(Saved data entries)
━━━━

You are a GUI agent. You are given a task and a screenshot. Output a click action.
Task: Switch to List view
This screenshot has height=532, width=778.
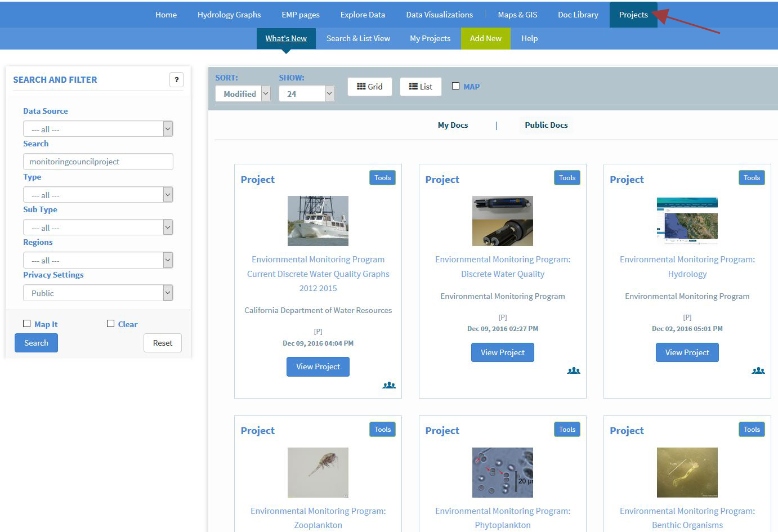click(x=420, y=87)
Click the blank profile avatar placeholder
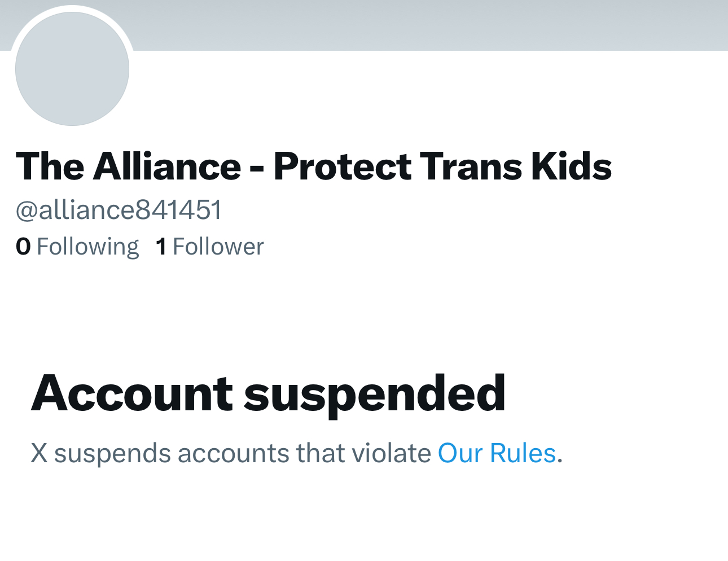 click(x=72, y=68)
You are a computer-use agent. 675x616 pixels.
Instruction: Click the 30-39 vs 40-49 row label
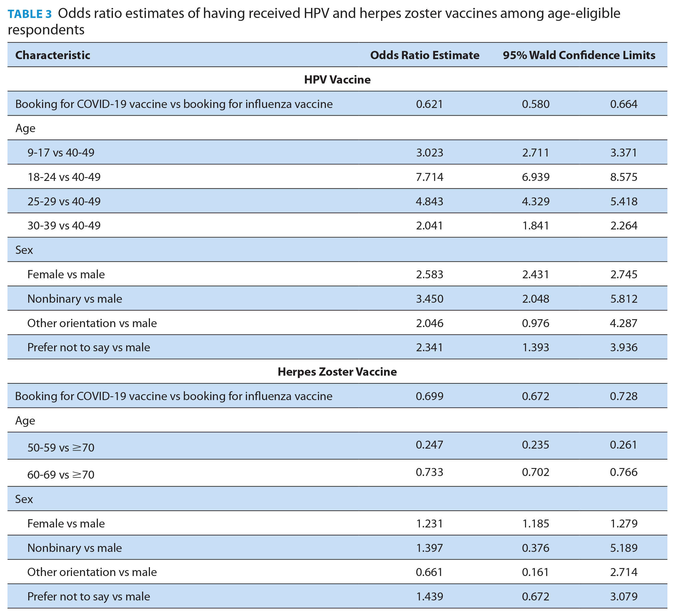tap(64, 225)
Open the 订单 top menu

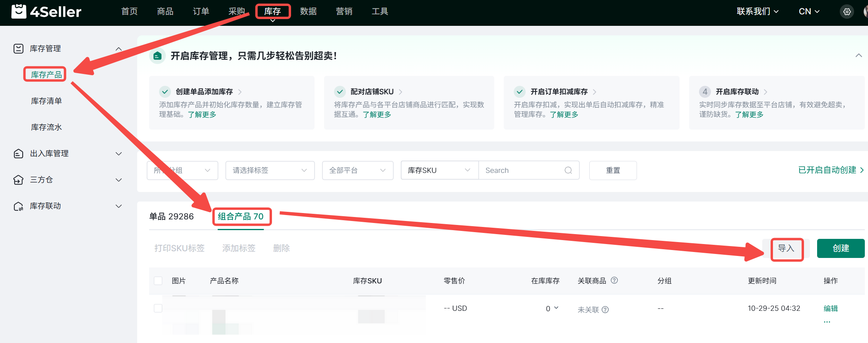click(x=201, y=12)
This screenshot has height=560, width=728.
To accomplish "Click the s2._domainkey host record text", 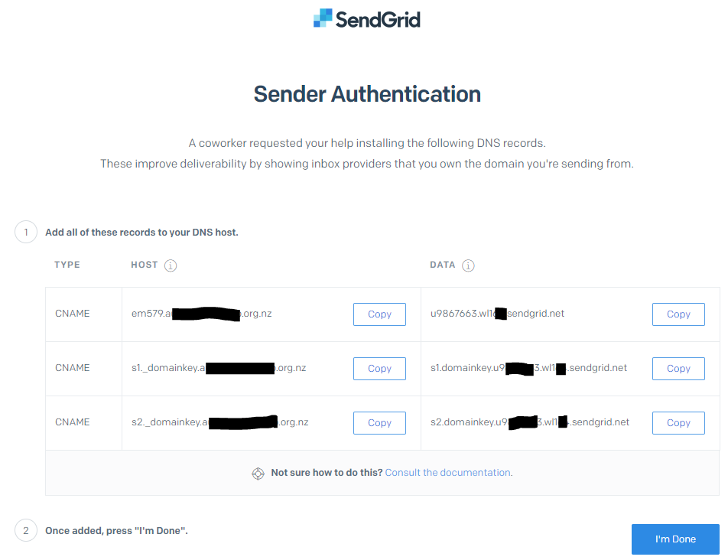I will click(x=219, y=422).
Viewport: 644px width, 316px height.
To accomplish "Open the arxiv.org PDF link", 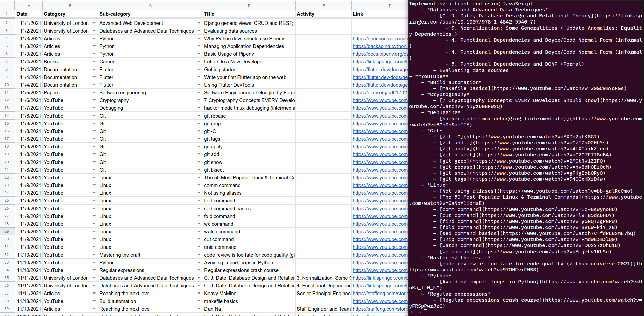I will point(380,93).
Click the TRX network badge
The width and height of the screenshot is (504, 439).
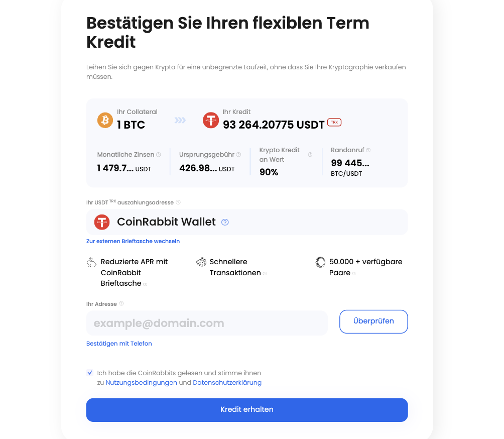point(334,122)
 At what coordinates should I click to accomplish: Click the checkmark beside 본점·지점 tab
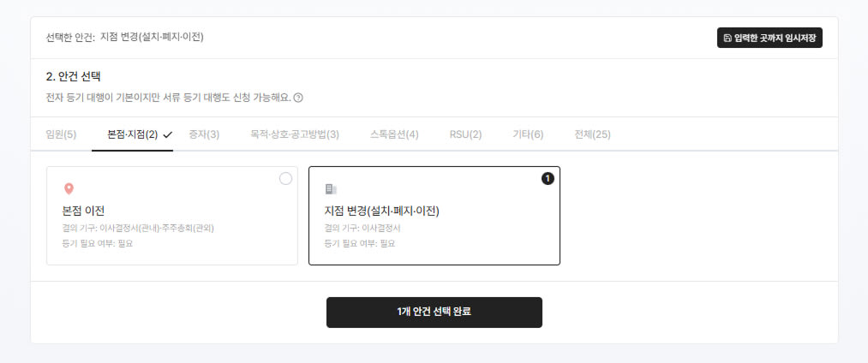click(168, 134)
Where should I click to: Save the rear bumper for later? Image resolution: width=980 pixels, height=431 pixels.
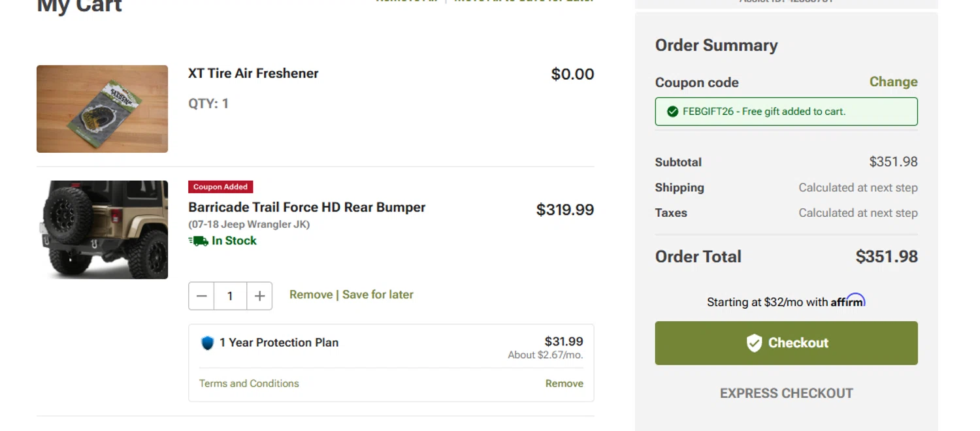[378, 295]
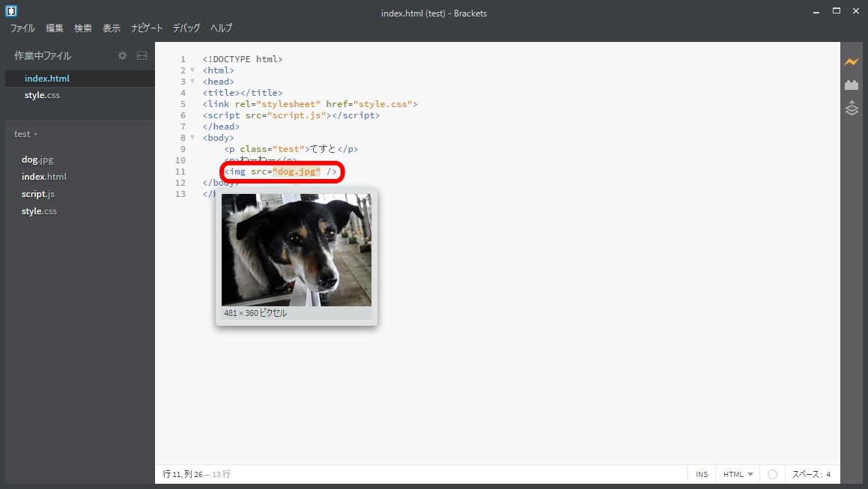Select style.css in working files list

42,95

━━━━

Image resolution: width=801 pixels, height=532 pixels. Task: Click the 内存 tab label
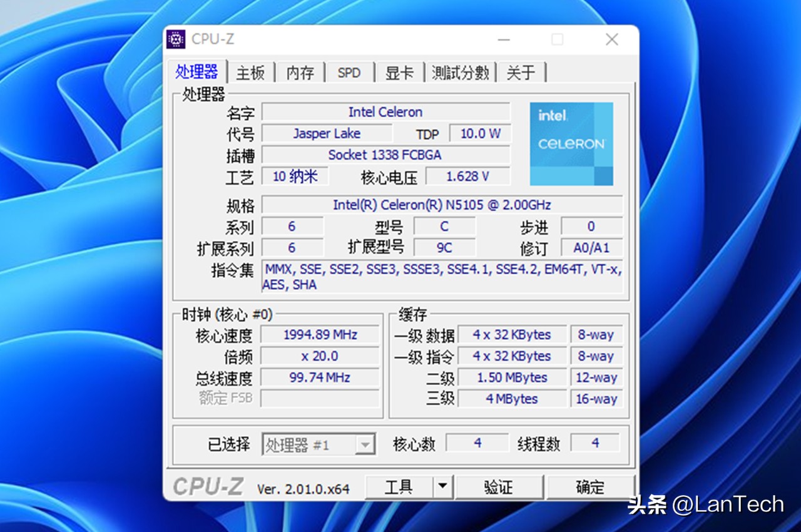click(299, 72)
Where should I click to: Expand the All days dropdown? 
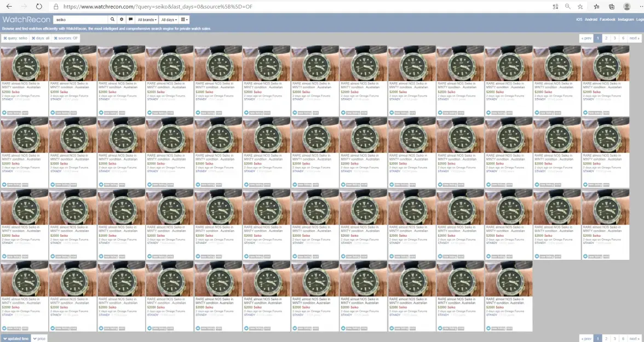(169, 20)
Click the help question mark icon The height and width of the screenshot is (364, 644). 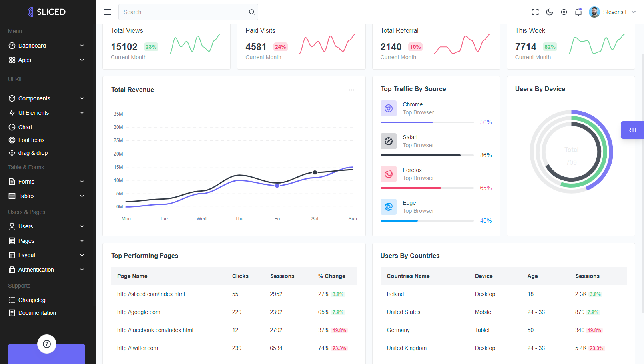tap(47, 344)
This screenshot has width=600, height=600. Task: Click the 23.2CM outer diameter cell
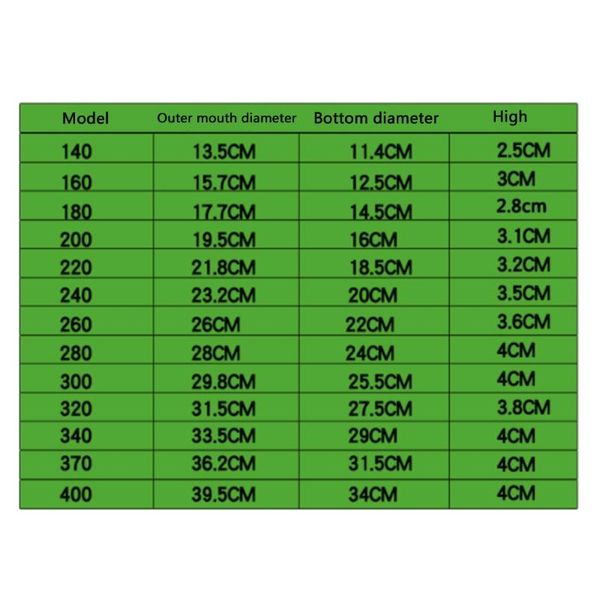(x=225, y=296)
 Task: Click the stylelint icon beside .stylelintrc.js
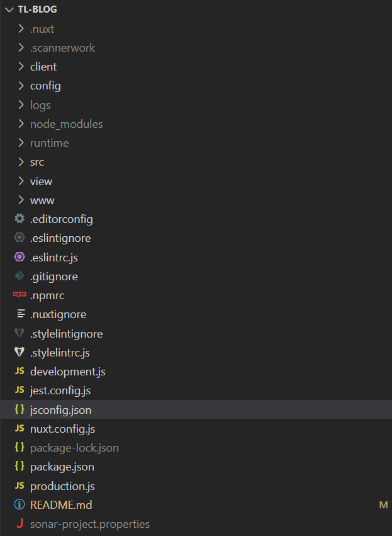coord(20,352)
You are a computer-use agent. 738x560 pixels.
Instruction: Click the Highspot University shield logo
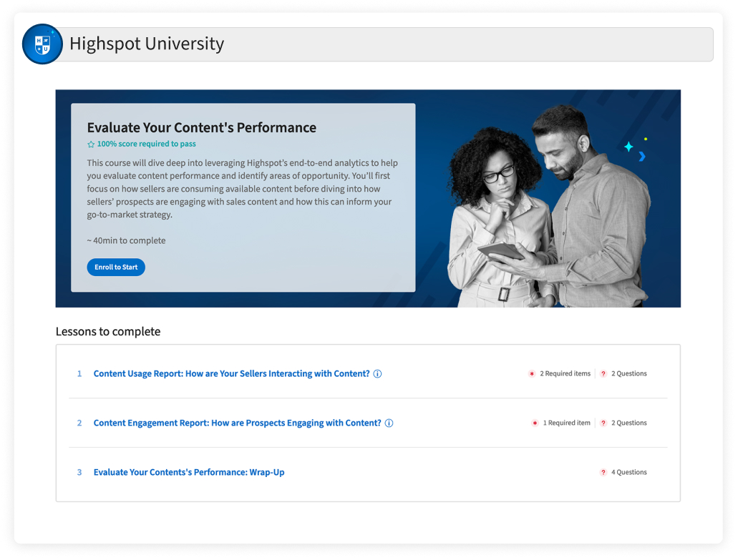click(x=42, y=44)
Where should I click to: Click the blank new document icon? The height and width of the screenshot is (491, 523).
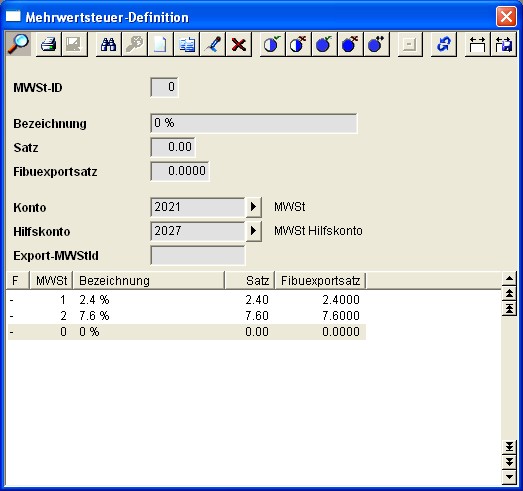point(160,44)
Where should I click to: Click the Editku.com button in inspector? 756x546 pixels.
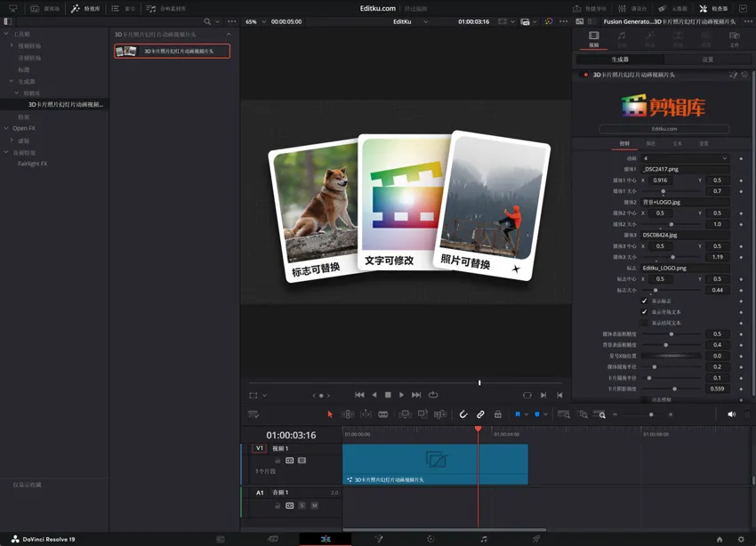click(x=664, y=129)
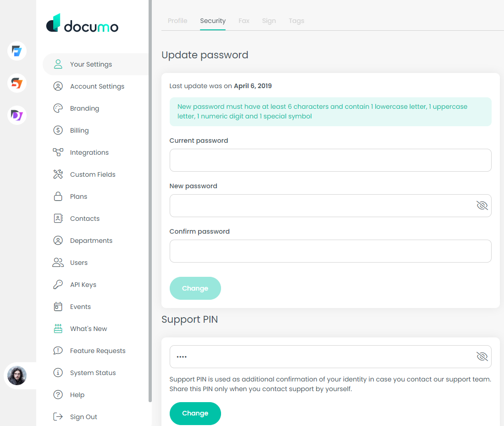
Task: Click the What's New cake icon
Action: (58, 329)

━━━━

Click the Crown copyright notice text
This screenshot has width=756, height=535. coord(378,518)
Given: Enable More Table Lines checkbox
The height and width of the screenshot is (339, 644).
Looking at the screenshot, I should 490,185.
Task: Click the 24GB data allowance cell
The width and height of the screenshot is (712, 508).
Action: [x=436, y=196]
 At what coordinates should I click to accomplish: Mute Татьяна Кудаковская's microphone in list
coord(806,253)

━━━━

WHAT YOU HAVE TO DO: Check every line in the entries for the word "computer". State how many have it, with no other text.

EXERCISE OUTPUT: 2